A ideia deste artigo é lançar um pouco de luz na “noite dos investimentos”. O texto publicado pelo Fórum Econômico Mundial cita uma série de dados como ativos sob gestão dos fundos “responsáveis” (o famoso AUM ou Asset Under Management), medida principal de relevância dos gestores de recursos, distribuição geográfica dos ativos desses fundos e, talvez, o mais interessante, uma abordagem sobre a definição fluida dos investimentos sustentáveis. De acordo com a análise, os investimentos sustentáveis cresceram de US$ 30,7 trilhões em 2018 para US$ 35,3 trilhões em 2020. Uma soma de recursos incrível que deveria ser suficiente para eliminar alguns dos problemas mais urgentes da humanidade, não? Vejamos…

Segundo o relatório do Programa Alimentar Mundial e do Fundo Internacional para o Desenvolvimento Agrícola — produzido pela FAO, a Agência das Nações Unidas para a Alimentação e Agricultura, e divulgado em 2015 –, seriam necessários US$ 267 bilhões por ano, durante o período de 2015 a 2030, para erradicar a fome no mundo. A multiplicação simples mostra que pouco mais de US$ 4 trilhões seriam suficientes para acabar com a fome no mundo em 15 anos. Oras, mas se em 2020 havia US$ 35,3 trilhões sob gestão em “ativos responsáveis”, fica a pergunta: qual medida pode ser mais responsável do que destinar pouco mais de 10% dessa dinheirama para resolver um dos problemas mais alarmantes da nossa modernidade, seriamente agravado pela pandemia?

Uma das respostas para essa aparente incoerência nos leva ao segundo dado impressionante trazido pelo artigo do Fórum Econômico Mundial: a distribuição geográfica dos recursos em investimentos responsáveis. De acordo com a análise, 48% destes ativos estão nos Estados Unidos, 34% na Europa e 8% no Japão. Ou seja, pelos dados compilados, 90% dos gestores de recursos destinados a investimentos sustentáveis estão sentados em países onde há menos fome ou demais problemas sociais em comparação com outras nações. Lógico que esses recursos não são totalmente destinados a ativos sediados no local dos gestores.
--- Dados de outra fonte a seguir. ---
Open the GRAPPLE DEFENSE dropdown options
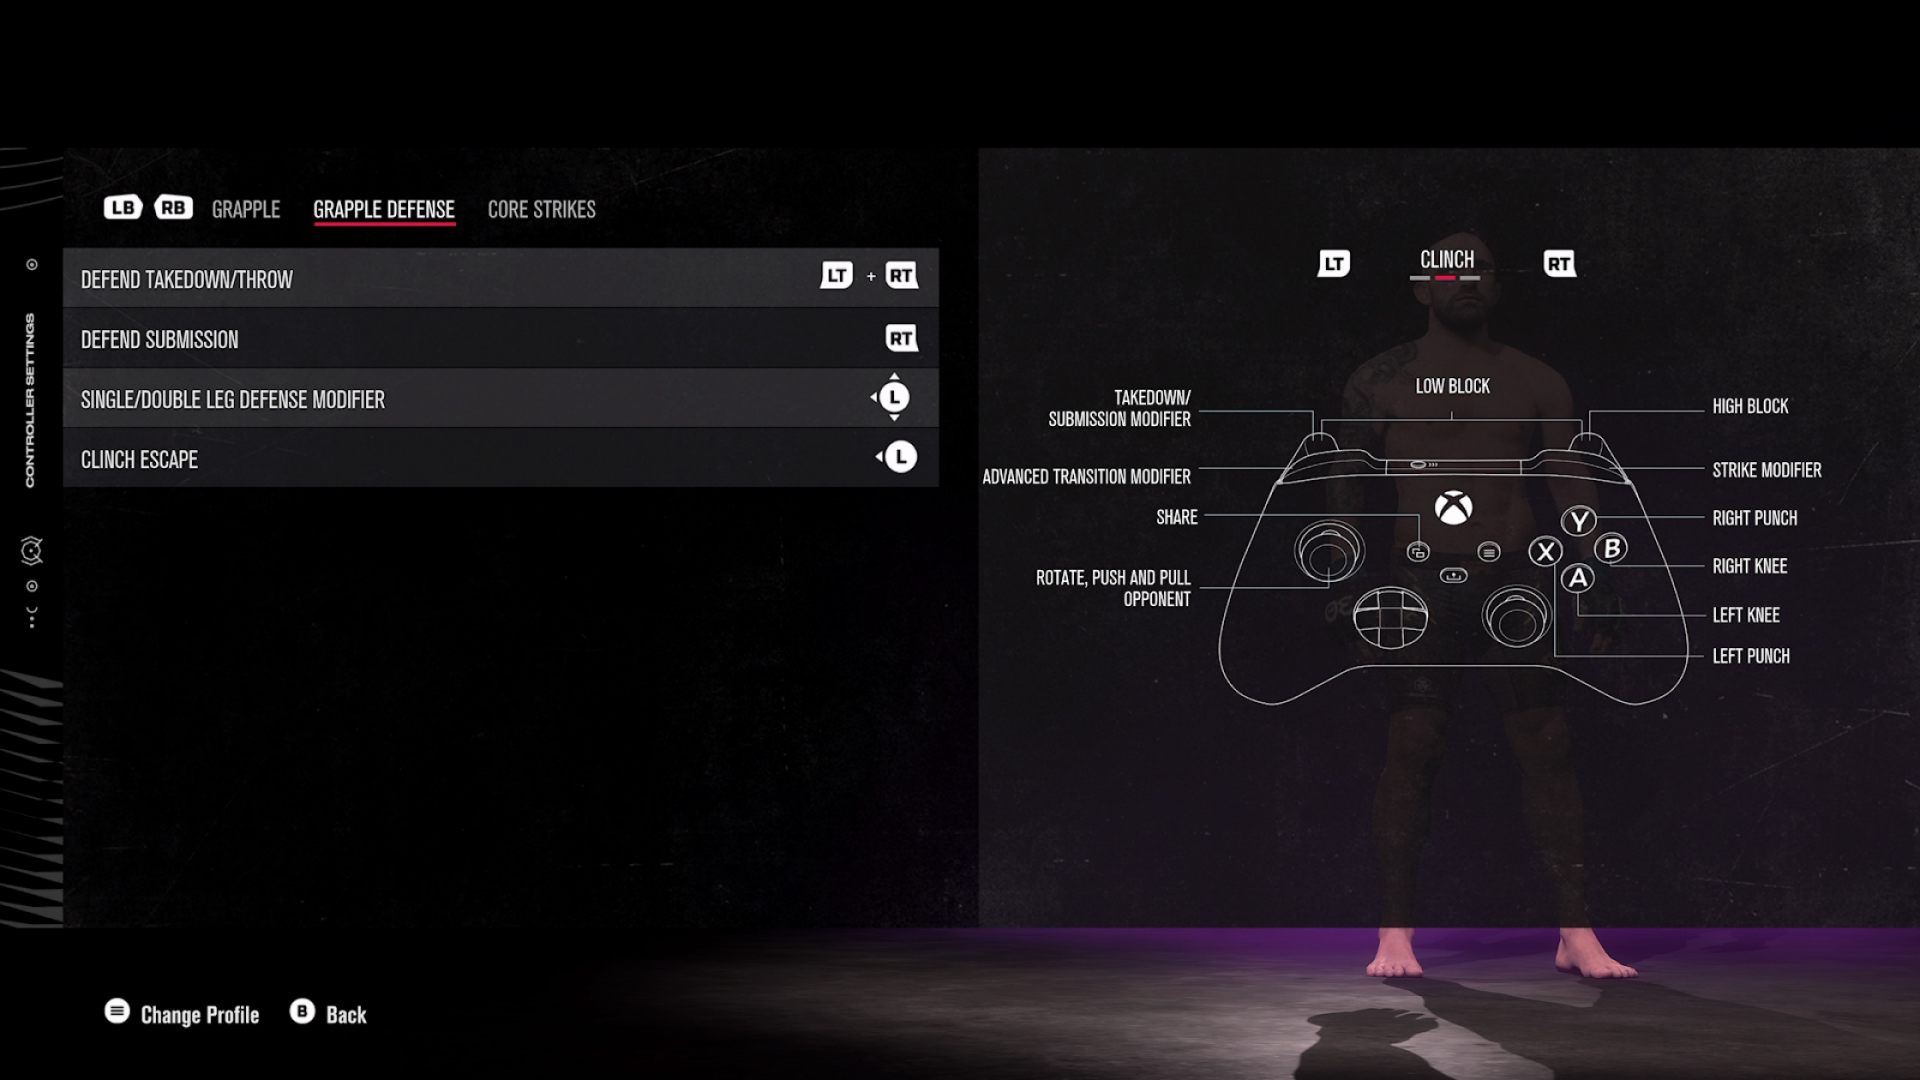This screenshot has width=1920, height=1080. tap(384, 208)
Mas é de se perguntar se a velocidade dos passeios internacionais dos recursos dos investimentos sustentáveis é tão alta quanto a dos ativos tradicionais que giram o mundo num clicar de tecla de um terminal da Bloomberg.

Será que está claro para estes gestores — que estão sentados em Londres, em Nova York ou em Tóquio — que, como disse Melinda Gates em sua Carta Anual: “um vírus em algum lugar é doença em todos os lugares?” Quais seriam as metas geográficas de distribuição de recursos para que esses fundos possam realmente ser classificados como sustentáveis?
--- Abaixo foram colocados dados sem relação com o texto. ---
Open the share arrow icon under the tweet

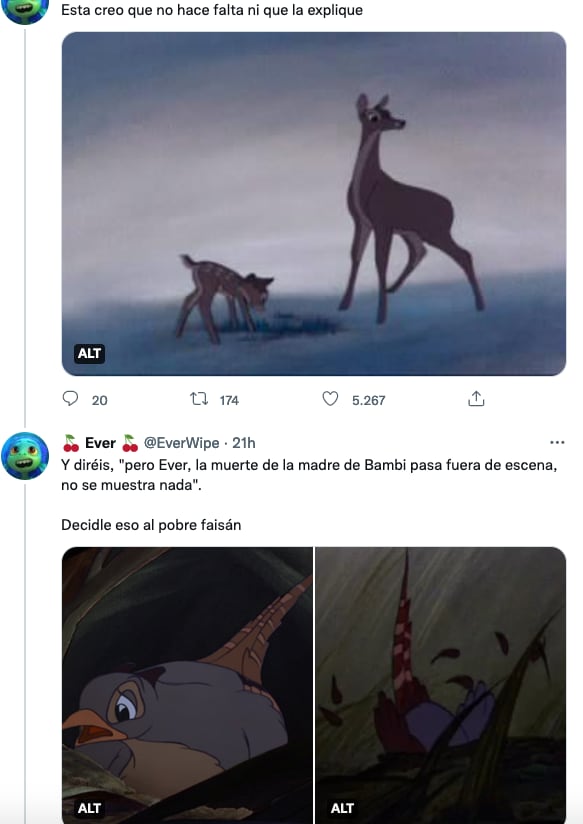tap(475, 399)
Por fim, o último tópico do artigo que chama bastante a atenção é acerca da definição fluida dos investimentos sustentáveis. De uma maneira geral, esse dilema pode ser resumido numa pergunta que tem se repetido muito nos círculos de investimentos: “Estou causando menos danos ou fazendo o bem?”.

Trata-se da discussão em torno da alocação de recursos em medidas compensatórias ou regenerativas versus as alocações em medidas que resolvem os problemas da sociedade — independentemente de quem os tenha causado. Os primeiros ativos têm abocanhado a maioria dos bolsos dos investidores, porque exigem uma concessão mínima e prometem apenas somar a responsabilidade socioambiental — algo que fará todos dormirem bem com suas consciências, sem obrigar uma mudança estrutural de comportamento investidor. Os segundos são mais complexos. Exigem uma mudança de comportamento e pensar fora da clássica matriz risco versus retorno para encarar os desafios de compreensão de uma matriz risco versus retorno versus impacto.

O fato de que ainda temos fome no mundo — e que para erradicá-la bastaria 10% dos recursos investidos em ativos chamados “sustentáveis” — nos dá bem a medida de quanta luz ainda precisamos jogar na noite escura dos investimentos para distinguir a cor dos gatos. À noite, por enquanto, todos parecem pardos.